## TEXTO DO DOCUMENTO

# # #

Igreja e Sociedade



ID: 2797

Entrevista com Eliana Rolemberg sobre Anistia

22/12/2008

Lembrando os 30 anos da Mensagem de Natal da IECLB que tinha como foco a mobilização pela anistia política no Brasil, o Portal Luteranos entrevistou Eliana Rolemberg, anistiada política, membro da Paróquia Evangélica de Confissão Luterana de Salvador-BA e Diretora Executiva da Coordenadoria Ecumênica de Serviços (CESE) com sede em Salvador-BA.

Portal - O que levou você ao exílio?

Em fevereiro de 1970 fui presa em São Paulo, junto com jovens metodistas. Fui levada, inicialmente, à OBAN- Operação Bandeirantes, que era um órgão ilegal. Aí fui torturada durante 20 dias e só fui transferida para o DEOPS – organismo legalizado, após uma companheira de cela ter saído em seqüestro do Cônsul japonês e denunciar minha situação ao chegar ao México. Na ocasião, eu tinha minha filha de 09 meses, meu marido teve que se refugiar e, meu irmão que ficou com minha filha, não suportou as pressões, porque ameaçavam levar minha filha para torturar e, tendo a possibilidade de estudo na Noruega, levou-a consigo. Meu marido a recuperou e viveram na França durante os quase dois anos em que estive presa.

Ao ser libertada, após esse tempo, fui em busca de minha filha e meu marido, imaginando que poderia voltar, ao menos com ela. Porém, não consegui renovação do passaporte e, após muitas tentativas, fui orientada a pedir o estatuto de refugiada, pois havia novas ameaças que impediam meu regresso.

Portal - Onde passou o exílio? Quais as suas atividades neste período?

No exílio, vivi inicialmente em Avignon, na França e, em seguida, em Paris.

# # #

## EXERCÍCIO RÁPIDO 1
Localize nos registros todas as linhas que trazem a palavra "screenshot" e copie essas linhas, levando em conta a diferença entre maiúsculas e minúsculas.
O texto e os registros não têm nenhuma relação entre si.

# # #

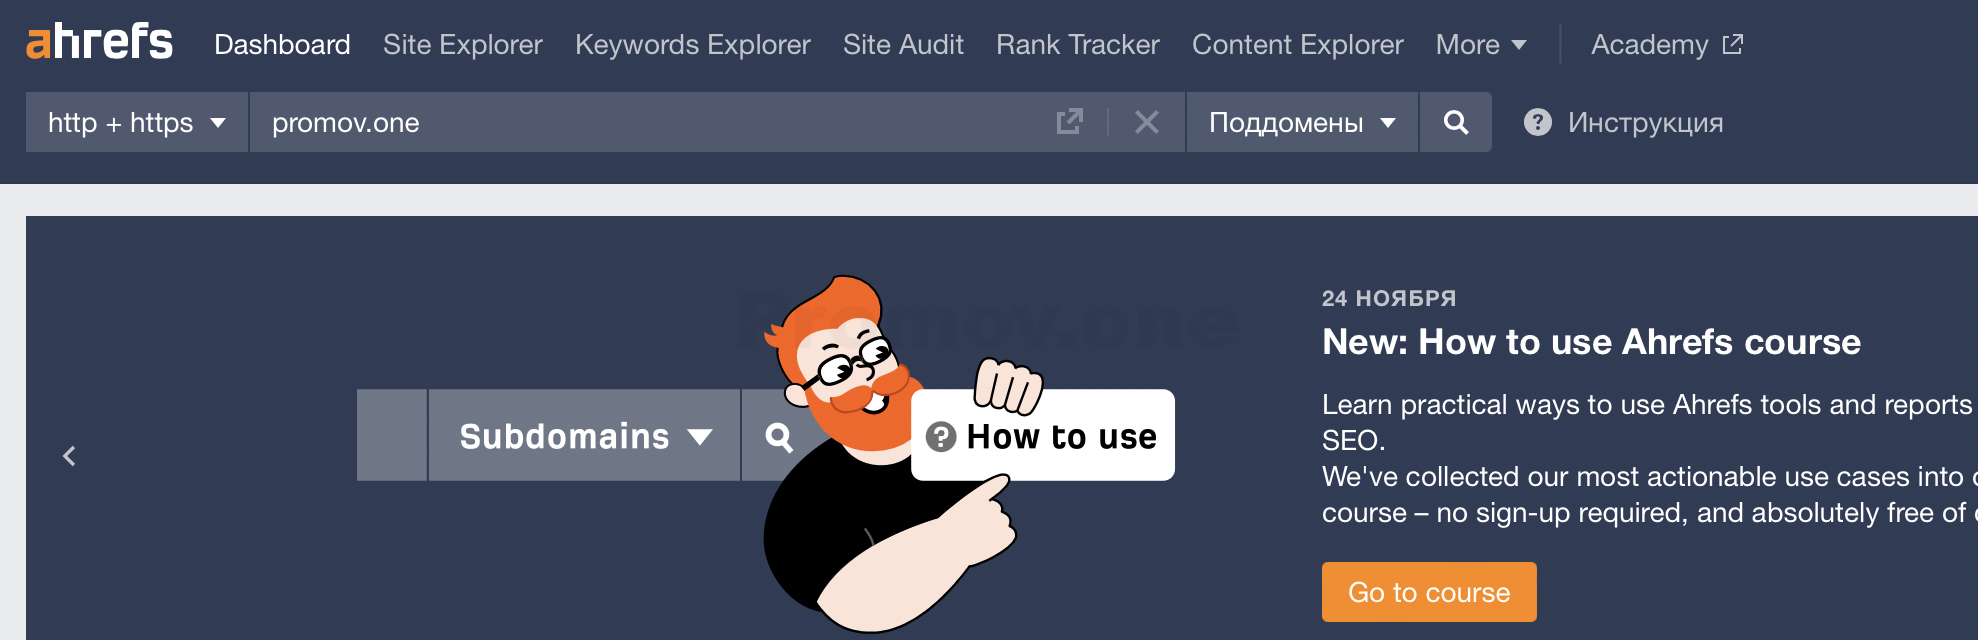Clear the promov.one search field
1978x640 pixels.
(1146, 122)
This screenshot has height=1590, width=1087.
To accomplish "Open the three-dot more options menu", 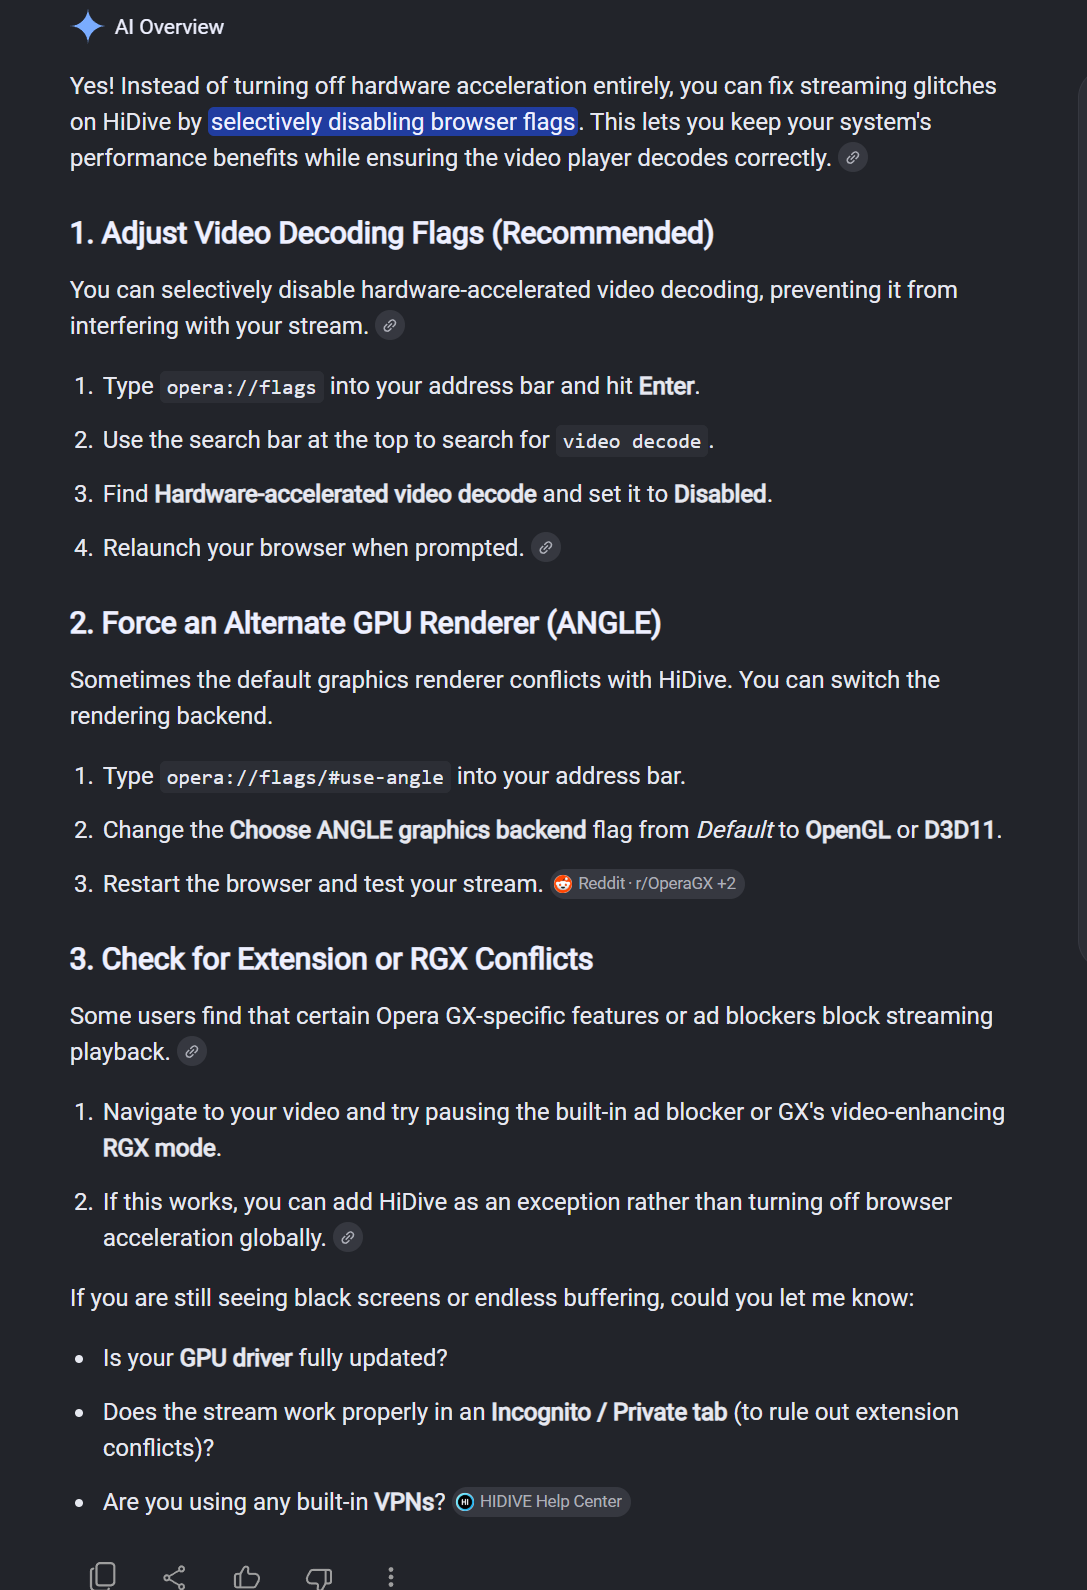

# # #

## EXERCÍCIO RÁPIDO 2
Diga se cada afirmação concorda com a entrevista sobre a anistia, respondendo sim ou não e citando as palavras do texto que decidem: (a) ela foi presa em São Paulo em fevereiro de 1970; (b) ela ficou presa por cinco anos; (c) no exílio, ela morou primeiro em Paris.

## RESPOSTA DO EXERCÍCIO 1
This screenshot has height=1590, width=1087.

## RESPOSTA DO EXERCÍCIO 2
(a) Sim: "Em fevereiro de 1970 fui presa em São Paulo"
(b) Não: "durante os quase dois anos em que estive presa"
(c) Não: "No exílio, vivi inicialmente em Avignon, na França e, em seguida, em Paris."